The Daily Telegraph

Boys slip further behind girls in classroom

Covid lockdown widens gender gap after differing appetite for reading leaves some six months behind

- By Charles Hymas HOME AFFAIRS EDITOR per cent compared

BOYS have fallen further behind girls during the pandemic, with some now lagging up to six months behind in their studies, a report by a leading education research body has found.

The majority of children have fallen three months behind after missing classes and schoolwork during lockdown, says the survey by the National Foundation for Educationa­l Research of 3,000 heads and teachers in 2,200 schools. But this figure masks big variations between boys and girls and a widening in the academic gap between the better off and poorest children with the equivalent of one child in every class now assessed by teachers to be six months behind.

Boys already trail girls by more than six percentage points at GCSE with just 18.6 per cent of entries resulting in an A or grade seven and above compared with 25.3 per cent for girls.

According to NFER, more than a fifth (21 per cent) of teachers said boys had fallen behind girls during the pandemic, compared with one per cent who said girls had been the bigger losers.

A key reason was that fewer boys continued with their reading during lockdown. Three in five girls (60.2 per cent) said they enjoyed reading during lockdown, compared to 48.9 per cent before. Only 48.7 per cent of boys said they had enjoyed reading compared to 46.6 per cent before.

The gender gap also appeared to increase more for secondary pupils than primary. Two fifths of secondary teachers said boys had fallen further behind their “usual learning levels” than girls, compared with under one fifth in primary. “As boys already underperfo­rm at school on average relative to girls targeted catch-up support may be required to ensure that gender gaps do not widen further,” said NFER.

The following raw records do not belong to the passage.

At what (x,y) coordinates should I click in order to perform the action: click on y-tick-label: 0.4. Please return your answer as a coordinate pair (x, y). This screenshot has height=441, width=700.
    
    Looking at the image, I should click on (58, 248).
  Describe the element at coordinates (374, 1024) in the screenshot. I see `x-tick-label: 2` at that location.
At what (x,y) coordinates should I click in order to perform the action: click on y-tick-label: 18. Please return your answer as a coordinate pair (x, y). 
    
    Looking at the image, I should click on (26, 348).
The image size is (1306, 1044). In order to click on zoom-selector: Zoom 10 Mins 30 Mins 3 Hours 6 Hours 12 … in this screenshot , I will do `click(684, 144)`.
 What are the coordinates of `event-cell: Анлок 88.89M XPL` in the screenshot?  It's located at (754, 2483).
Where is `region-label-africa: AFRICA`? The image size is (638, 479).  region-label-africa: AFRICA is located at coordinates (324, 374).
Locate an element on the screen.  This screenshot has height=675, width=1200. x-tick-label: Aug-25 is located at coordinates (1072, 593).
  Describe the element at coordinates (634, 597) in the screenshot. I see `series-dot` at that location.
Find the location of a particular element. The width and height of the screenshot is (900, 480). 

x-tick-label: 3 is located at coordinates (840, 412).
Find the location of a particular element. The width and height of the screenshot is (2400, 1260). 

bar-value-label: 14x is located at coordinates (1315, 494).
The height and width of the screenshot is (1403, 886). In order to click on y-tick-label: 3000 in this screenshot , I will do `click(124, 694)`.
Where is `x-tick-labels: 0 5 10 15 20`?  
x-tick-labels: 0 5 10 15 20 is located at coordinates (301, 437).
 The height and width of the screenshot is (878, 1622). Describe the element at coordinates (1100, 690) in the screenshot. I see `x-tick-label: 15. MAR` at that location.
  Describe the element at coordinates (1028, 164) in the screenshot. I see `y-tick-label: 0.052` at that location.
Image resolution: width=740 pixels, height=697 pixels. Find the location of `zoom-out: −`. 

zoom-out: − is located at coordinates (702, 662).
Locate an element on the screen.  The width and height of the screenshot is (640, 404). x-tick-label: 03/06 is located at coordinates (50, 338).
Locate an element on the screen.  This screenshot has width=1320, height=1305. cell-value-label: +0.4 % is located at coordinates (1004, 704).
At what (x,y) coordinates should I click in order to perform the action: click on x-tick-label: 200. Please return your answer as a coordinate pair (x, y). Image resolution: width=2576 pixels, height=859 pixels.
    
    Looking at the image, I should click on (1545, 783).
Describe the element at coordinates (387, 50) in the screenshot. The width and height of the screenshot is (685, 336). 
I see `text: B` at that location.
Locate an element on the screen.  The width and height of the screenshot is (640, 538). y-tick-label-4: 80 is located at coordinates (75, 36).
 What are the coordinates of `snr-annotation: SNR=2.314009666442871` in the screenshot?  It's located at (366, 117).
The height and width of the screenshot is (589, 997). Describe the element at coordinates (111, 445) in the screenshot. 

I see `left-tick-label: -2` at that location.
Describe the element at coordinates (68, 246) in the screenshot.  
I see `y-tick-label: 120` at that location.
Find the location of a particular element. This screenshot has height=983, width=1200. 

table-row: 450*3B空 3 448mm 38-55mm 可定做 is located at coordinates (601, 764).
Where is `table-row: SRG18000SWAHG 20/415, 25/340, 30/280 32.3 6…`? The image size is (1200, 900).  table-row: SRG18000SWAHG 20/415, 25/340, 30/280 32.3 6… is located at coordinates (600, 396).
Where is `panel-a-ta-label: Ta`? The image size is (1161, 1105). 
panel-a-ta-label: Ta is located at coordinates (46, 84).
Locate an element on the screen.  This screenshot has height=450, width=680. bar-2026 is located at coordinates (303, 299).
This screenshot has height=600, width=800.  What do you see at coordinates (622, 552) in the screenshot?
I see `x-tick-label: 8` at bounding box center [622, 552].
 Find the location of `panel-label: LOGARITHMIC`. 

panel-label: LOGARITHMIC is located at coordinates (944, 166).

Nearly two thirds (61 per cent) of pupils were three or more months behind in their studies as a result of the pandemic, according to the research.

This was closely linked to how much of their courses teachers had completed. By the end of the summer term in July, teachers said that on average they had covered only 66 per cent of the usual curriculum, falling to 52 per cent for those pupils judged to be six months behind.

Based on teacher estimates, NFER said the academic gap between disadvanta­ged pupils and their peers had increased by 46 per cent, partly due to poor parental support and lack of IT equipment at home.

Teachers in the most deprived schools were more than three times more likely to report that their pupils were four months or more behind in their learning compared to teachers in wealthier schools (53 to 15 per cent).

NFER said one reason for the fall-off was the failure of pupils to continue schoolwork at home. Less than half of parents (44 per cent) engaged with schools, they said. Almost three quarters of teachers (74 per cent) said they did not feel able to teach to their usual standard while the coronaviru­s regulation­s were in force, the survey found.

Dr Angela Donkin, chief social scientist at NFER, said: “Whilst it is crucial that children catch-up, we should not assume that teachers will immediatel­y be able to deliver the same quality of teaching, at the same speed, as before the pandemic.”